Ihr wievielter Cyber-Trip war das jetzt gewesen? Würde das denn nie aufhören? Wie konnte es den anderen so egal sein, von einer Sekunde auf die andere durch die ganze Welt gezogen oder geschoben zu werden? Und warum schlug es ihr jedes Mal wieder so sehr auf den Magen?

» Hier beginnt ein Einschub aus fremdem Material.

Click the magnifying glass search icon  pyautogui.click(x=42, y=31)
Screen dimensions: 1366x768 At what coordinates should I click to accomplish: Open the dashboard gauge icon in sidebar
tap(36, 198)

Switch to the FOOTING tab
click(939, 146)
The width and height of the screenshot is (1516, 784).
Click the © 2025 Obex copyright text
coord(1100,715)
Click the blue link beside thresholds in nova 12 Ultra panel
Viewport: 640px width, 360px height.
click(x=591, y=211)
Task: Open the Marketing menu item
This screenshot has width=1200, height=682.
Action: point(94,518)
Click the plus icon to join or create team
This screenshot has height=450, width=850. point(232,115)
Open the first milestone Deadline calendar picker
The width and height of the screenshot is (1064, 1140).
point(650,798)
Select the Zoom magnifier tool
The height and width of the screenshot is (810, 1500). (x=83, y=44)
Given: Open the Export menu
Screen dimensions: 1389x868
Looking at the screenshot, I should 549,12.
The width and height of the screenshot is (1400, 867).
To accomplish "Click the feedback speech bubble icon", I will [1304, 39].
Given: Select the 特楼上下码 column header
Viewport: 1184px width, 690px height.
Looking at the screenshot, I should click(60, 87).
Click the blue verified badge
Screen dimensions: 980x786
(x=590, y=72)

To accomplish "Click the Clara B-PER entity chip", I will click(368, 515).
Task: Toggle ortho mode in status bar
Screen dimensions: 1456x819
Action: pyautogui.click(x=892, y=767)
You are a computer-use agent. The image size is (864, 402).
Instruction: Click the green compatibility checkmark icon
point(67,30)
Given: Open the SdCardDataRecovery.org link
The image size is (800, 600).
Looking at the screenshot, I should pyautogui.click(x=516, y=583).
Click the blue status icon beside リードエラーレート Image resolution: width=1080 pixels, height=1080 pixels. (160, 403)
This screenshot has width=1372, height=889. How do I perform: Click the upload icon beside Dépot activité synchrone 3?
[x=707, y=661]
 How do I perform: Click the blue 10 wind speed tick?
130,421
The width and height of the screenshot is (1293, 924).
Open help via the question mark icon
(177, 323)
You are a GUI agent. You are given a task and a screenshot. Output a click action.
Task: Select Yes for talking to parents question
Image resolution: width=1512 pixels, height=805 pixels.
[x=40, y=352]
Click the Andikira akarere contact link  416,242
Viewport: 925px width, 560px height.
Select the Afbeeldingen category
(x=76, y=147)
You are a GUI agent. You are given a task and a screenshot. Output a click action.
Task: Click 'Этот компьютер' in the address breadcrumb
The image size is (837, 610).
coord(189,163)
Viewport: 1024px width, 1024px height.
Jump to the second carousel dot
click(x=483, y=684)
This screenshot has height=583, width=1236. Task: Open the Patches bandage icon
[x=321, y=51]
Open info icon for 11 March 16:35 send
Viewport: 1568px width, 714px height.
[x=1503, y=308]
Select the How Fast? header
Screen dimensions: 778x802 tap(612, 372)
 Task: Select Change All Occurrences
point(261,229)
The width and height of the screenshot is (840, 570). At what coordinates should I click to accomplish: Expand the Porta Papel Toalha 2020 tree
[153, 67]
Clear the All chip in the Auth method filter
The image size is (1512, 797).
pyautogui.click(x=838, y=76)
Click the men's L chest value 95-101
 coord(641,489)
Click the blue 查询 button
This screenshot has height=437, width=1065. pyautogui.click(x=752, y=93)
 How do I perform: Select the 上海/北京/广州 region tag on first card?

»Spinnt ihr, uns so in Aufruhr zu versetzen und euch dann einfach ewig nicht mehr zu melden?«, donnerte Okijen. Seine Stimme hallte von den Wänden der engen Gasse wider, in der sie sich befanden, aber viel mehr als das verschwommene Pflaster des Bodens unter ihren Stiefeln konnte sie noch nicht sehen. Es fiel ihr schwer, sich überhaupt auf den Beinen zu halten, geschweige denn, dass sie die Reaktionen der anderen um sich herum beobachten konnte.
»Ich dachte, es wäre was passiert oder ihr wärt alle tot oder was weiß ich!«
Andra biss die Zähne wütend über die Reaktion ihres Körpers zusammen und ballte die Hände zu Fäusten, um sich zusammenzureißen. Der Schmerz, den ihre Rippen in ihren ganzen Körper aussendeten, vermochte ihren Verstand zumindest so weit aufzuklaren, dass sie in der Lage war, den Blick zu heben.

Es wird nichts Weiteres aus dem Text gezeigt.